Material for this exercise →
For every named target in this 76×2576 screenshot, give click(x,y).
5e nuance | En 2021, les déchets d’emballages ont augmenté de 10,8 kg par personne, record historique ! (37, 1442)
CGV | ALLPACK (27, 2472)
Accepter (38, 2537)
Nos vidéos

About this task → Retype the data shown above so that each line matches the original.

Your solution →
For every named target in this 76×2576 screenshot, give click(x,y).
5e nuance | En 2021, les déchets d’emballages ont augmenté de 10,8 kg par personne, record historique ! (37, 1442)
CGV | ALLPACK (27, 2472)
Accepter (38, 2537)
Nos vidéos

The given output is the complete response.